4

I am trying to scrape a web site. The traditional HTML parsing through "urllib2.urlopen" from Python or "htmlTreeParse" in R, fail to get the data from the web page. This is done intentionally by the server so that view source won't show the displayed data but when I use the inspect element feature in google chrome (by right-clicking the web site in google chrome) , then I am able to see the data (list of items and their info). My questions is how to programmatically launch the desired pages and save the inspect elements for each page. Alternatively, if I can have a program that will launch these links and somehow use Control-S
to save an html copy of each link to the local disk.

user1848018
  • 1,086
  • 1
  • 14
  • 33
  • The page you're trying to parse is probably malformed, so urllib2 can't handle it but Chrome can. You might be able to parse it with other packages; see http://stackoverflow.com/questions/904644/how-to-parse-malformed-html-in-python, http://stackoverflow.com/questions/2676872/how-to-parse-malformed-html-in-python-using-standard-libraries and http://stackoverflow.com/questions/904644/how-to-parse-malformed-html-in-python . – Anubhav C May 01 '13 at 15:47
  • It is not malformed, they did it intentionally so that when you do view source, it does not have the data. – user1848018 May 01 '13 at 16:02

2 Answers2

3

you can use greasemonkey or tampermonkey to do this quite easily. you simply define the url(s) in your userscript, and then navigate to the page to invoke. you can use a top page containing an iframe that navigates to each page on a schedule. when the page shows in the iframe, the userscript runs, and your data is saved.

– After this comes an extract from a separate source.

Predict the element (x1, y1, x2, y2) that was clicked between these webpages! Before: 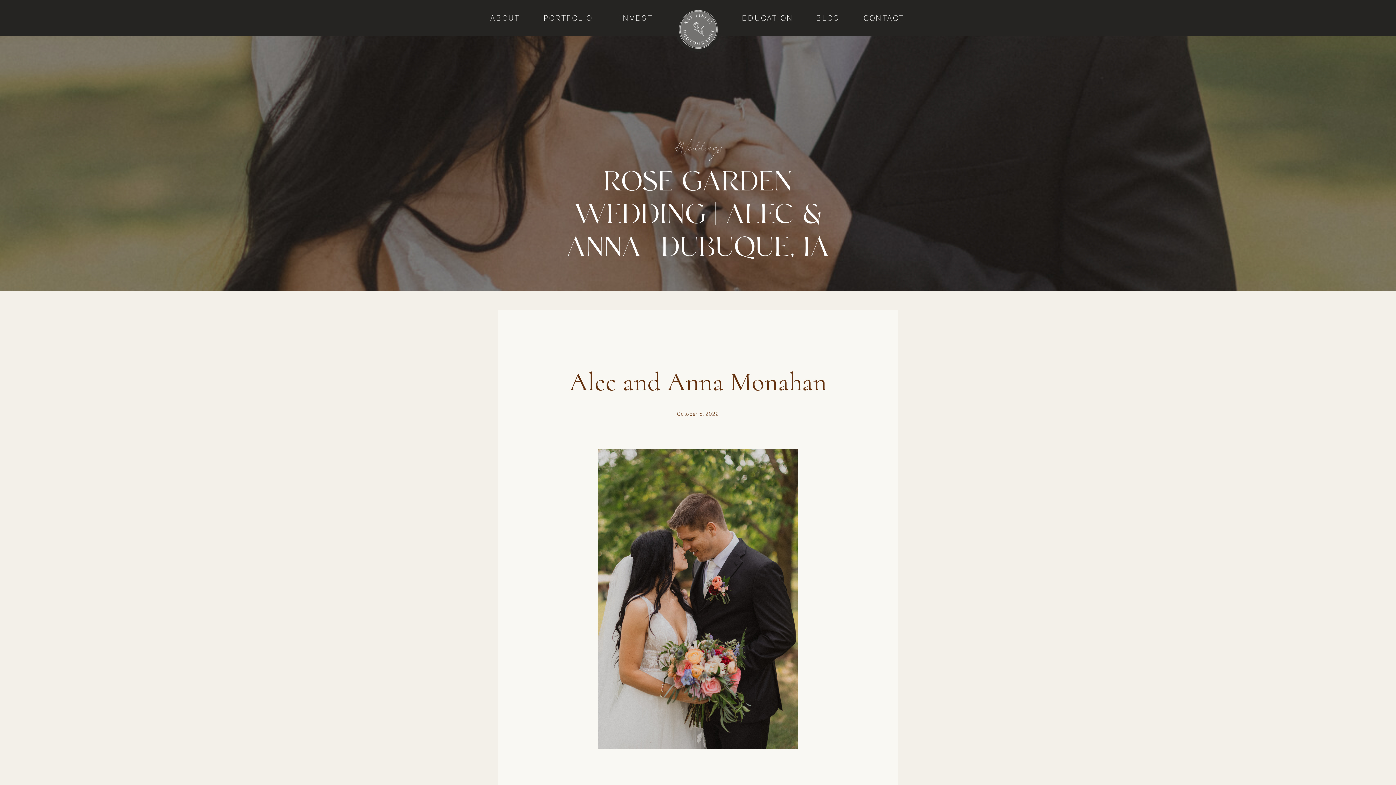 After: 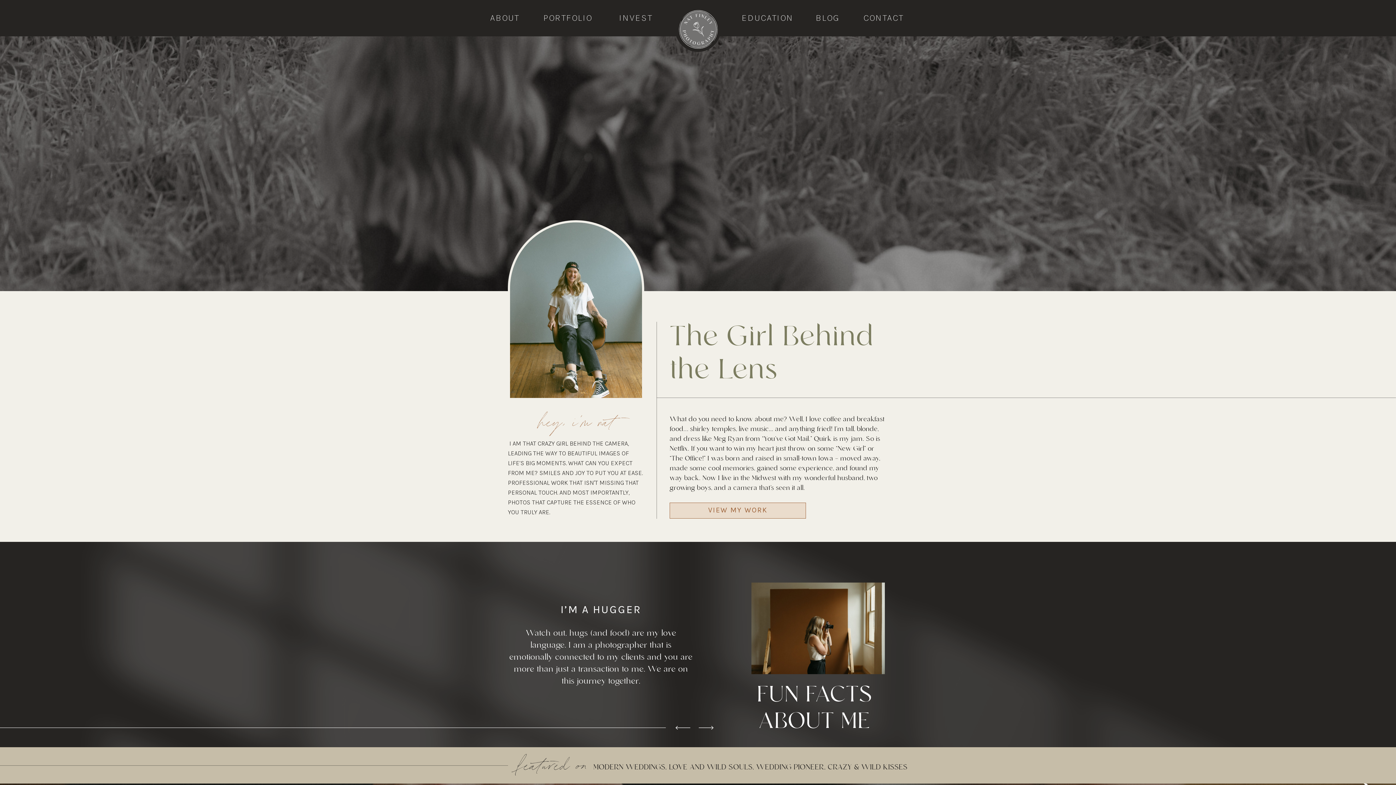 Action: label: ABOUT bbox: (489, 12, 520, 24)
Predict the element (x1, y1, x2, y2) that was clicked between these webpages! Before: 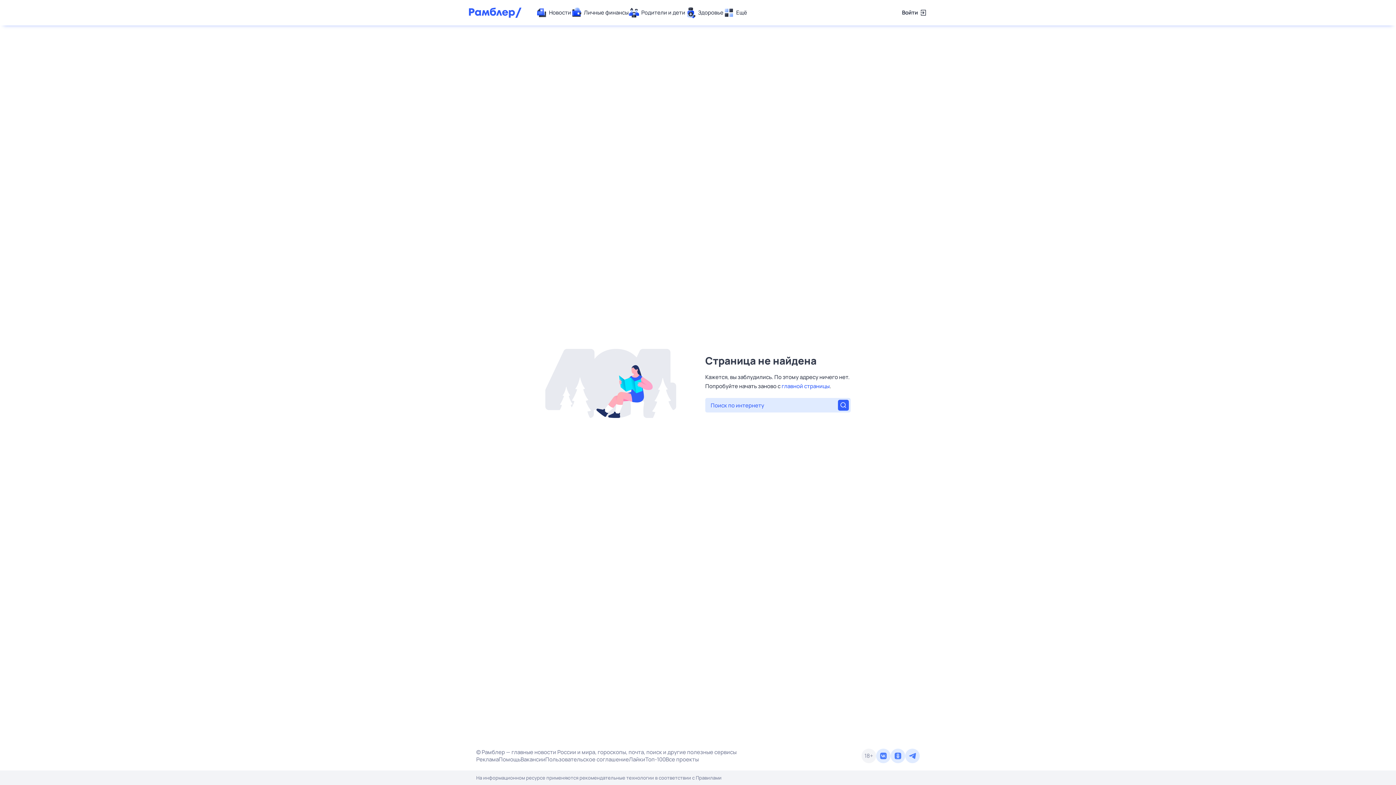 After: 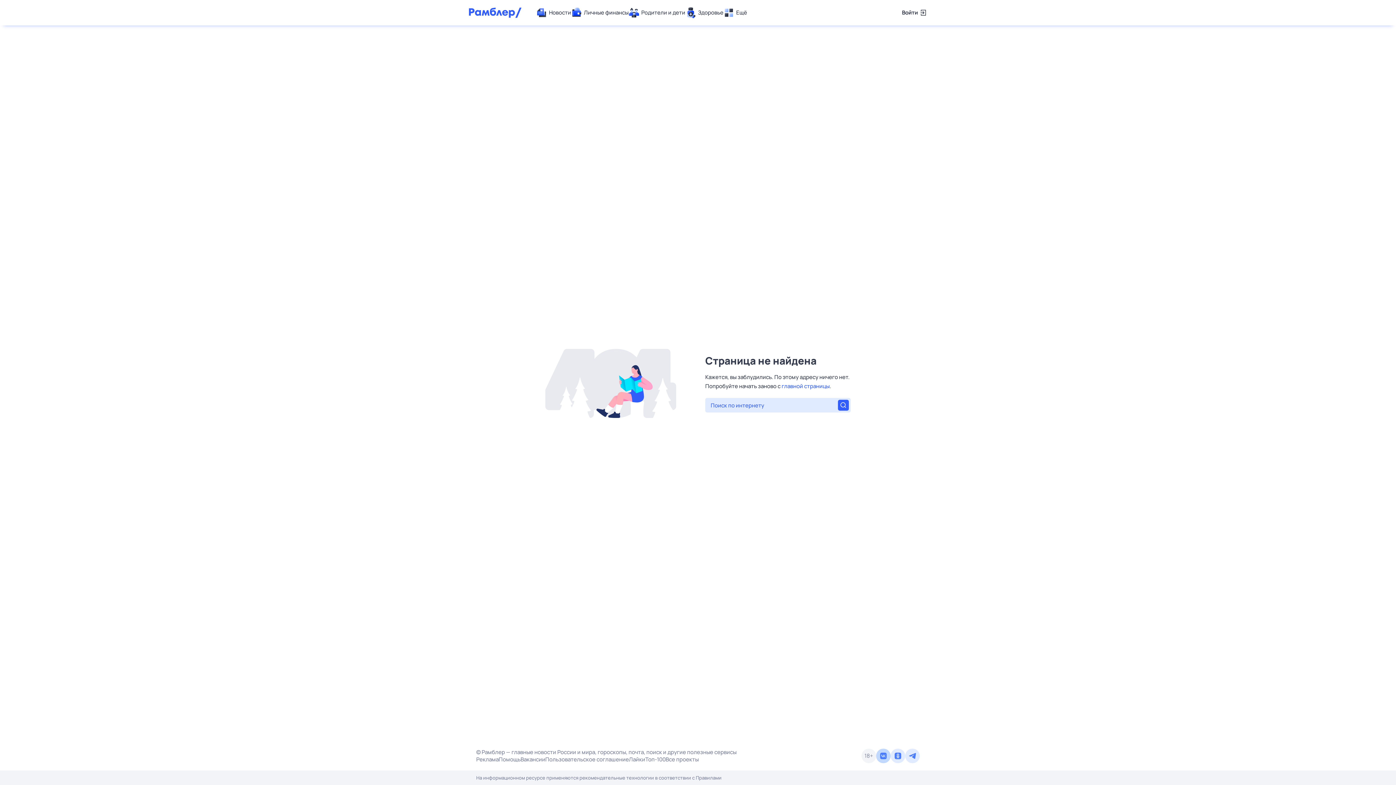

the scripting is basic javascript, nothing fancy, let me know if you need a starter. the biggest catch would be downloading the file, a fairly new capability for JS, but simple to do using a download library, like mine (shameless).

so, basically, you can have a textarea with a list of urls, one per line, grab a line and set the iframe's .src to the url, invoking the userscript. You can drill down into the page with CSS query selectors, or save the whole page, just grab .outerHTML of the tag whose code you need. i'll be happy to illustrate if need be, but once you get it working, you'll never go back to server-server scraping again.

EDIT:

A framing dispatcher page to simply load each needed page into an iframe, thus triggering the userScript:

<html>
<iframe id=frame1></iframe>
<script>
var base="http://www.yelp.ca/search?cflt=coffee&find_loc=Toronto,%20ON&start="; //the part of the url that stays the same
var pages=[20, 40, 60, 80];  //all the differing url parts to be concat'd at the end
var delay= 1000 * 30; //30 sec delay, adjust if needed
var slot=0; //current shown page's index in pages

function doNext(){
  var page=pages[slot++];
  if(!page){ page=pages[slot=0]; }
  frame1.src=base+page;
}

setInterval(doNext, delay);
</script>
</html>

EDIT2: userScript code:

// ==UserScript==
// @name       yelp scraper
// @namespace  http://anon.org
// @version    0.1
// @description  grab listing from yelp
// @match     http://www.yelp.ca/search?cflt=coffee&find_loc=Toronto,%20ON&start=*
// @copyright  2013, dandavis
// ==/UserScript==


function Q(a,b){var t="querySelectorAll";b=b||document.documentElement;if(!b[t]){return}if(b.split){b=Q(b)[0]}return [].slice.call(b[t](a))||[]}

function download(strData,strFileName,strMimeType){var D=document,A=arguments,a=D.createElement("a"),d=A[0],n=A[1],t=A[2]||"text/plain";a.href="data:"+strMimeType+","+escape(strData);if('download'in a){a.setAttribute("download",n);a.innerHTML="downloading...";D.body.appendChild(a);setTimeout(function(){var e=D.createEvent("MouseEvents");e.initMouseEvent("click",true,false,window,0,0,0,0,0,false,false,false,false,0,null);a.dispatchEvent(e);D.body.removeChild(a);},66);return true;};var f=D.createElement("iframe");D.body.appendChild(f);f.src="data:"+(A[2]?A[2]:"application/octet-stream")+(window.btoa?";base64":"")+","+(window.btoa?window.btoa:escape)(strData);setTimeout(function(){D.body.removeChild(f);},333);return true;}

window.addEventListener("load", function(){
  var code=Q("#businessresults")[0].outerHTML;
  download(code, "yelp_page_"+location.href.split("start=")[1].split("&")[0]+".txt", "x-application/nothing");
});

note that it saves the html as .txt to avoid a chrome warning about potentially harmful files. you can rename them in bulk, or try making up a new extension and associating it with a browser.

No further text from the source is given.